As an app developer, I find it challenging to fully embrace this principle in practice. We learn new technologies from time to time, and we often love using new tools whenever available, just for fun. That doesn’t always bring better code quality or better user experience in the end. In fact, it mostly doesn’t. Just as the saying goes, “if the only tool you have is a hammer, to treat everything as if it were a nail.”
People imagine that new technologies enable new things, which create a new market or opportunity. Quite straightforward, right? And it looks so reasonable retrospectively.
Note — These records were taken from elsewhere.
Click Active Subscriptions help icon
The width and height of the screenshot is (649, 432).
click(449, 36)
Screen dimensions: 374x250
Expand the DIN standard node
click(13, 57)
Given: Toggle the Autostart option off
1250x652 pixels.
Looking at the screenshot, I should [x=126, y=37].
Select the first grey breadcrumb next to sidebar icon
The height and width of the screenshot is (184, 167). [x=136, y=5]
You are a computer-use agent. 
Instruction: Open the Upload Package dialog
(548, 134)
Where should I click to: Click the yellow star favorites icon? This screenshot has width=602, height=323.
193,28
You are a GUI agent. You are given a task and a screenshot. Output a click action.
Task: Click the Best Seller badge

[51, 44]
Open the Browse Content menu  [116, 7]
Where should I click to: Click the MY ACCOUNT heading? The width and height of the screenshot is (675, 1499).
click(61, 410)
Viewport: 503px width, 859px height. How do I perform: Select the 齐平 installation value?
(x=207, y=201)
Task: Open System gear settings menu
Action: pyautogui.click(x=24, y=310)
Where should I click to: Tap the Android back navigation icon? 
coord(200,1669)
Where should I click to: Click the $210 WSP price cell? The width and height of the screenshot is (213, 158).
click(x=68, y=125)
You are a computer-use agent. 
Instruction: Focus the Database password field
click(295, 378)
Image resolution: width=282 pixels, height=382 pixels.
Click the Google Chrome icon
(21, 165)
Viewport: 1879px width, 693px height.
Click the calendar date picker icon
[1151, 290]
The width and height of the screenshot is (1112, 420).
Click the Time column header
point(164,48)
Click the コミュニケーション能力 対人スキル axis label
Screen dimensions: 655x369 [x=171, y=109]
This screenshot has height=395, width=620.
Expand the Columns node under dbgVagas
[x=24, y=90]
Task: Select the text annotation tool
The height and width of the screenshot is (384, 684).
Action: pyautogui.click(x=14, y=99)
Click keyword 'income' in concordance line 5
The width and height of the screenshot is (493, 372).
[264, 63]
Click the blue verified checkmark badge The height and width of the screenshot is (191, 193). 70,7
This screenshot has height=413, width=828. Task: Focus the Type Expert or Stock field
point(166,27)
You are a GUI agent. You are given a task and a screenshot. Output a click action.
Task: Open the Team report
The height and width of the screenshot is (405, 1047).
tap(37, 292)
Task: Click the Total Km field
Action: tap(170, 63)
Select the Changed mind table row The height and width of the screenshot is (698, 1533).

But there are often different perspectives from the builders’ view. They’re constantly finding and fixing problems, and also looking for available tools. They have to focus on making the solutions right, not the technologies. That’s a totally different mindset that makes the difference.
And you’ll know why this 5-min video has gained over 13.8 million views.
To understand the historical background: After returning to Apple in 1997, Steve Jobs killed a bunch of projects, including OpenDoc that tried to rival Microsoft Office format, which made developers upset at the time. That was a fierce and difficult conversation.
Looking back, Apple brought the iconic iMac G3 in 1998 and iPod in 2001, laid the foundation for Apple’s renaissance.
Here’s the transcript for the key part:
The hardest thing is, what - how does that fit in to a cohesive, larger vision, that's going to allow you to sell, $8 billion, $10 billion a product a year? And, one of the things I've always found is, that you've got to start with the customer experience and work backwards to the technology. You can't start with the technology and try to figure out where are you going to try to sell it? And I've made this mistake probably more than anybody else in this room. And I've got the scar tissue to prove it. And I know that it is the case.
And as we have tried to come up with a strategy, and a vision for Apple, it started with what incredible benefits can we give to the customer? Where can we take the customer? Not - not starting with, let's sit down with the engineers and figure out what awesome technology we have and then how are we going to market that?
And I think that's the right path to take.